AUTOPOIETIC

With an unusual gusto I took the pleasure I participating in an old-fashioned “intellectual” polemic  regarding the otherwise supremely important topic of copyright and IPRs reform: Not an academic question — but an Abstract one. Old-fashioned? Think the clash of idle all-smart titans of yesteryears.

The situation might have been exacerbated here by the caricatural intercultural incomprehension between the Central European belief  that thinking is doing, and the Anglo-Saxon scepticism towards anything that is not pragmatic to the bitter core. As it was pointed out at the discussions to the post already, the incomprehension was further exacerbated by the gap between the “practitioners” v. “academics” attitude that not only are completely counterproductive but are completely humiliating to both sides. If practitioners cannot think but can only observe, and if the academics cannot act but only think we might all go to sleep for a hundred years.
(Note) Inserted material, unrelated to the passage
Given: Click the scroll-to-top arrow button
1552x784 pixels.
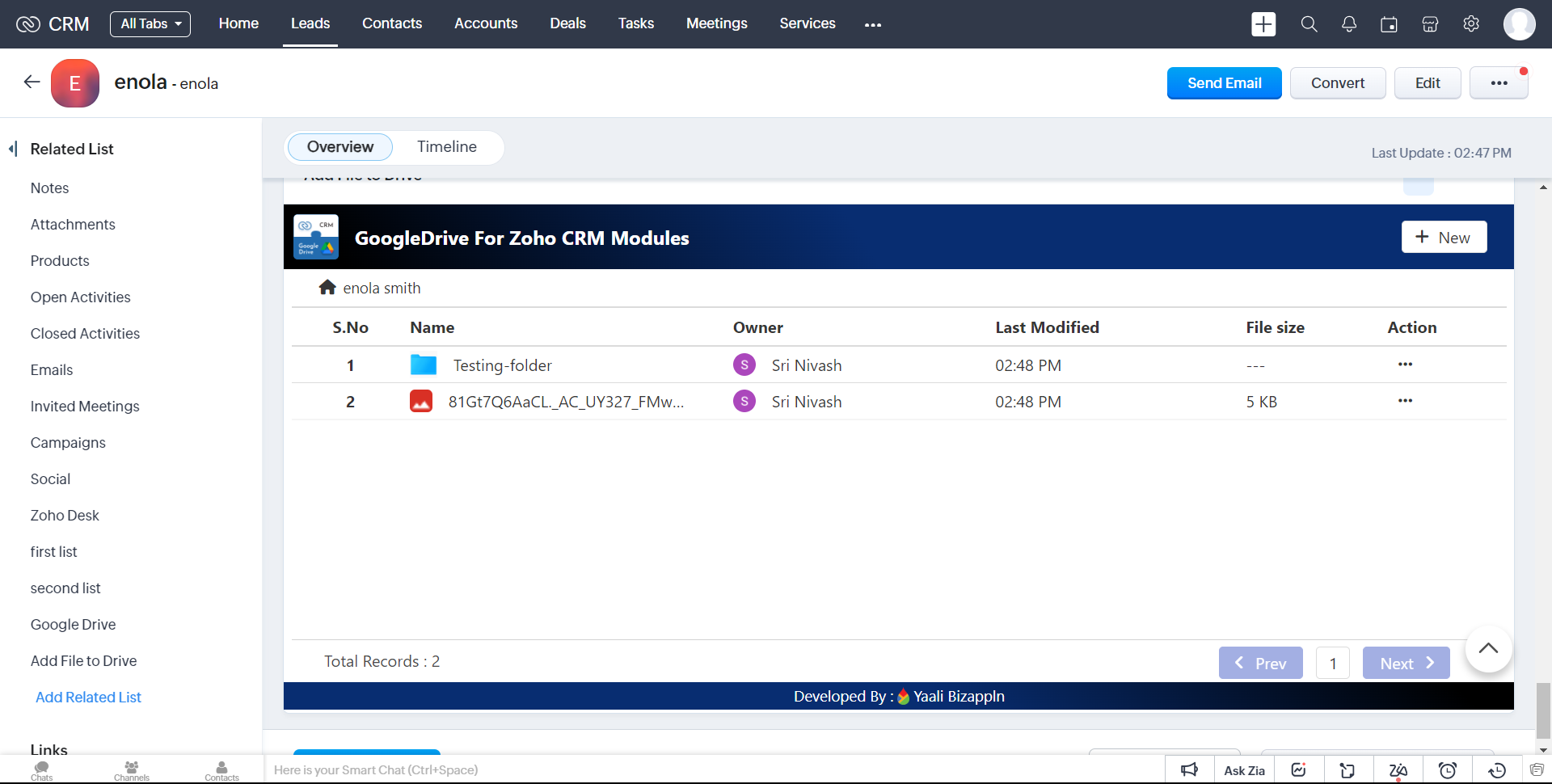Looking at the screenshot, I should coord(1488,648).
Why would I be ironic about the exchange of thought between the thinking people? Only because, in this case at least, the willingness to listen is unusually low and the willingness to flame is consistent with the low level of preparedness for a serious rethinking of our society. This seems to prove the low level of discussion capacity on behal of the IP professionals who, apparently, do not wish to engage with the conventional doctrines on IP. Folks, wake up it has been two hundred years since this structure has been devised, and it is not only showing the strain of social forces,it is falling apart! Let’s start rebuilding it, and please let’s leave the old gas hinted flaming behind and let’s start listening to each other!

We are moving beyond the Paris and Berne Conventions on all fronts. We have started undoing the territoriality principle by redifining sovereignty in the EU and have already introduced the supraterritorial IPRs. In an smalltalk professioanl conversation at an INTA Governmental Luncheon a couple of years ago I’ve learned that some Korean government related experts were engaged in speculations on how could we redifine the concepts of copyrights, patents and trademarks by introducing a different type of rights. When I have tole about these to a friend, a past President of INTA, that person has stared at me and said: what makes you believe we will use rights to regulate the intangible assets at all? Full steam ahead!